Goal of the exercise:
Every entry below should come back unchanged, except that the pictures are dropped.

----------------

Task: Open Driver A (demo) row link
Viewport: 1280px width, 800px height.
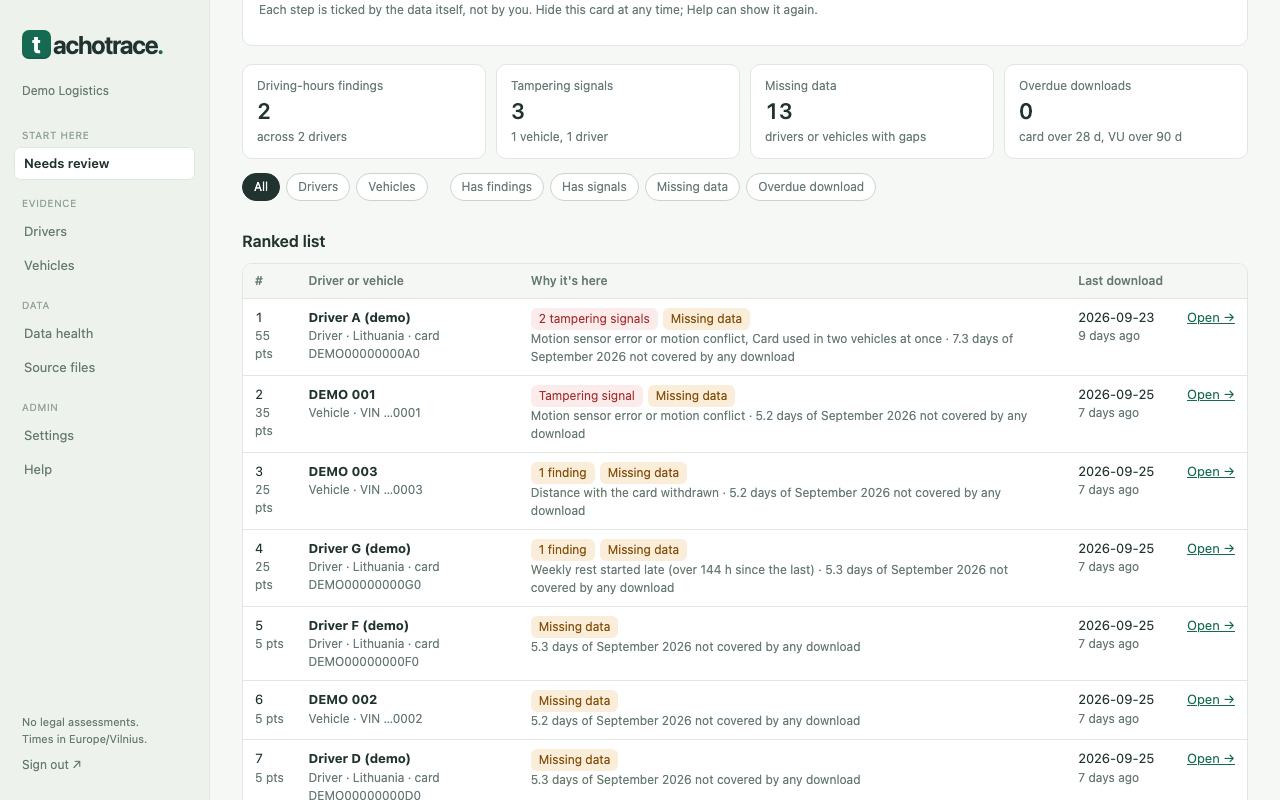Action: pos(1210,318)
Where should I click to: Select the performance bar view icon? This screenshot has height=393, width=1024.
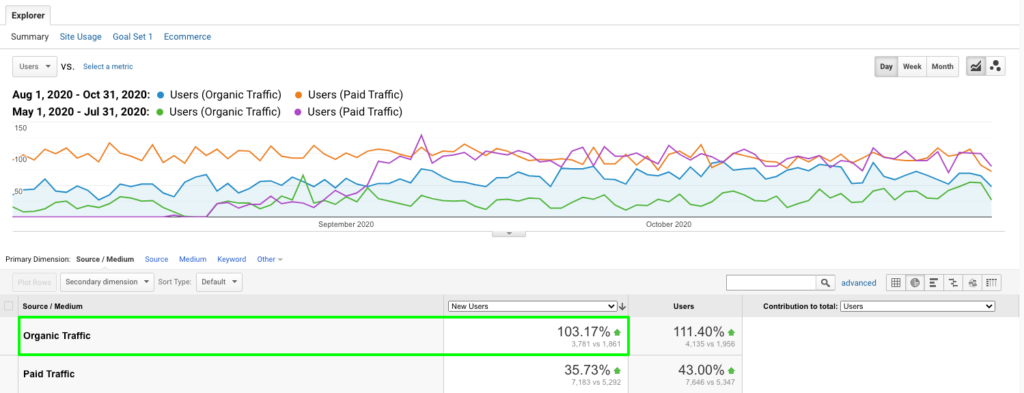(x=934, y=283)
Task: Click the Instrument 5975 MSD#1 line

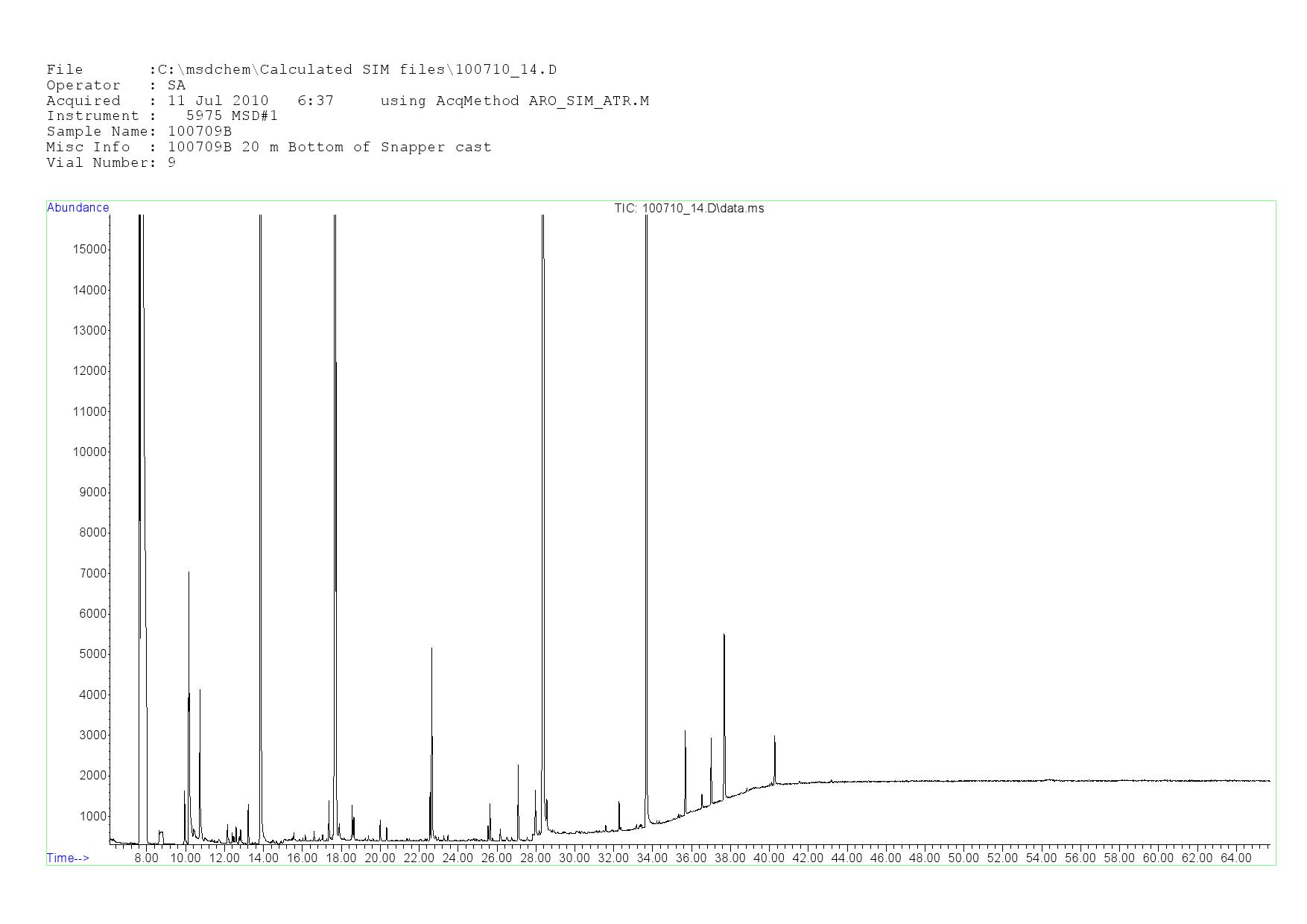Action: (162, 116)
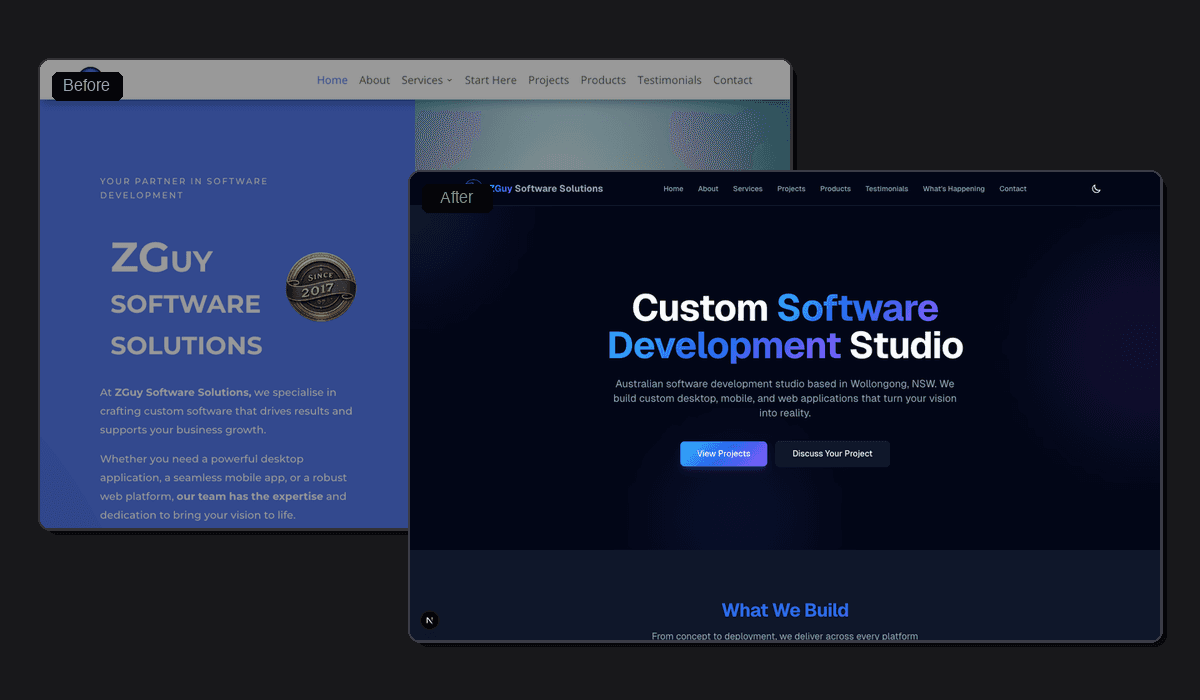Click Contact in the After navigation bar
Image resolution: width=1200 pixels, height=700 pixels.
pos(1012,188)
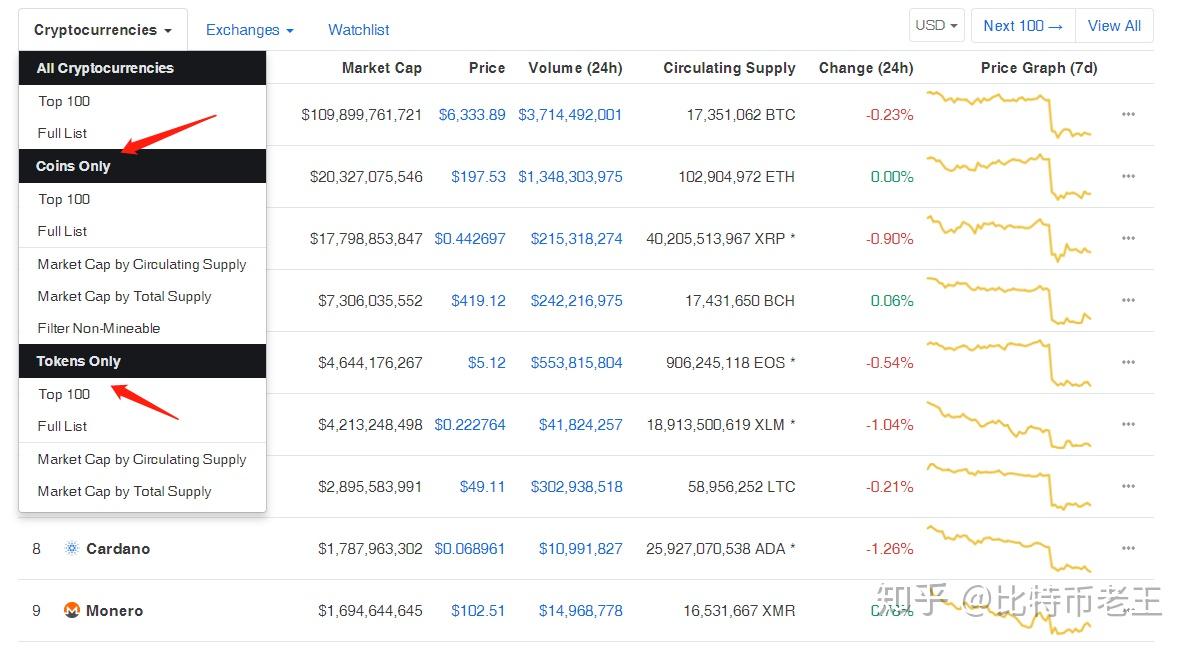
Task: Open the three-dot options icon on the Litecoin row
Action: click(1128, 486)
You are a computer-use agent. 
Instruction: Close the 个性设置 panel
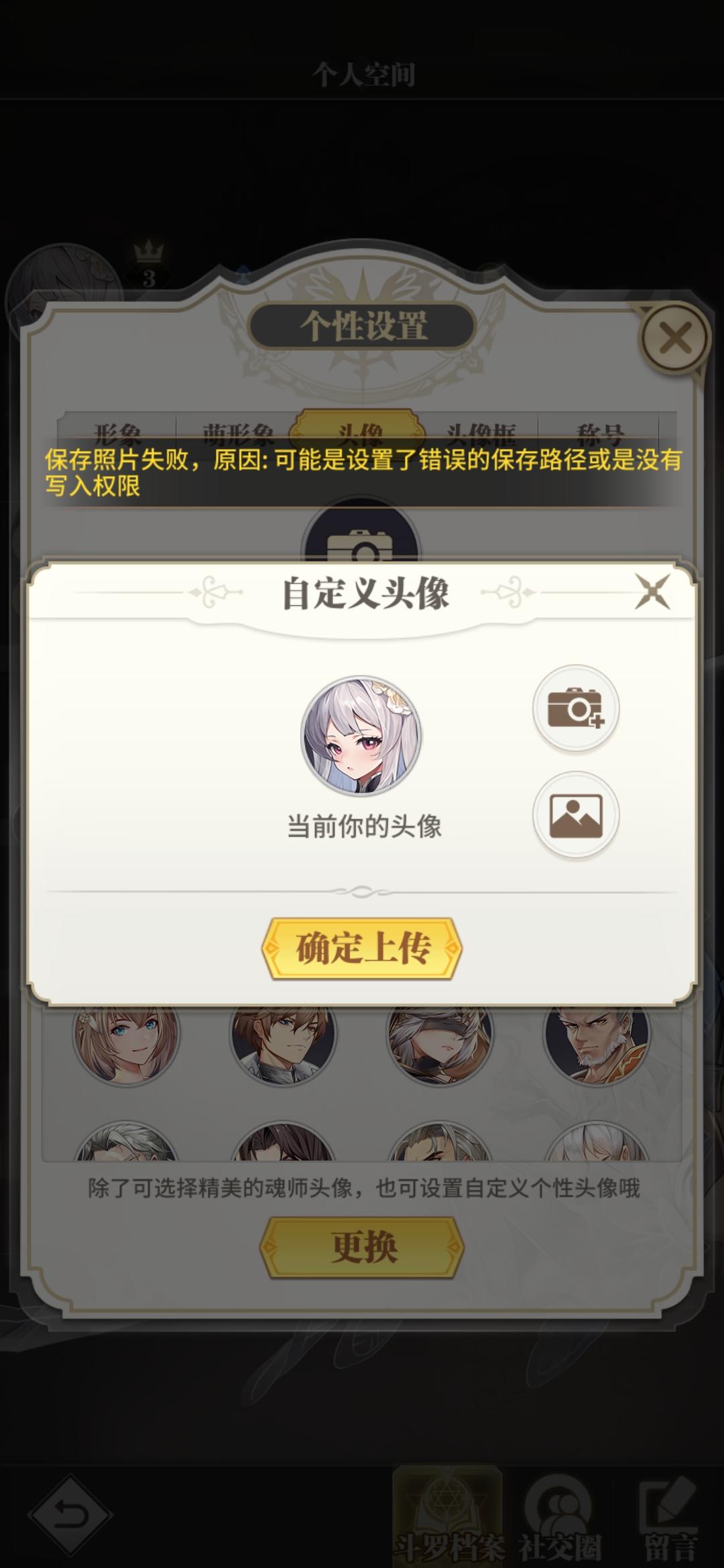point(674,338)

----------------

Answer area:
Task: Open Driver A (demo) row link
Viewport: 1280px width, 800px height.
Action: pos(1210,318)
Where should I click to: Select the performance bar view icon? This screenshot has height=393, width=1024.
(x=934, y=283)
Task: Click the Instrument 5975 MSD#1 line

Action: (162, 116)
Click Contact in the After navigation bar
Image resolution: width=1200 pixels, height=700 pixels.
pos(1012,188)
Task: Open the three-dot options icon on the Litecoin row
Action: click(1128, 486)
You are a computer-use agent. 
Instruction: Close the 个性设置 panel
point(674,338)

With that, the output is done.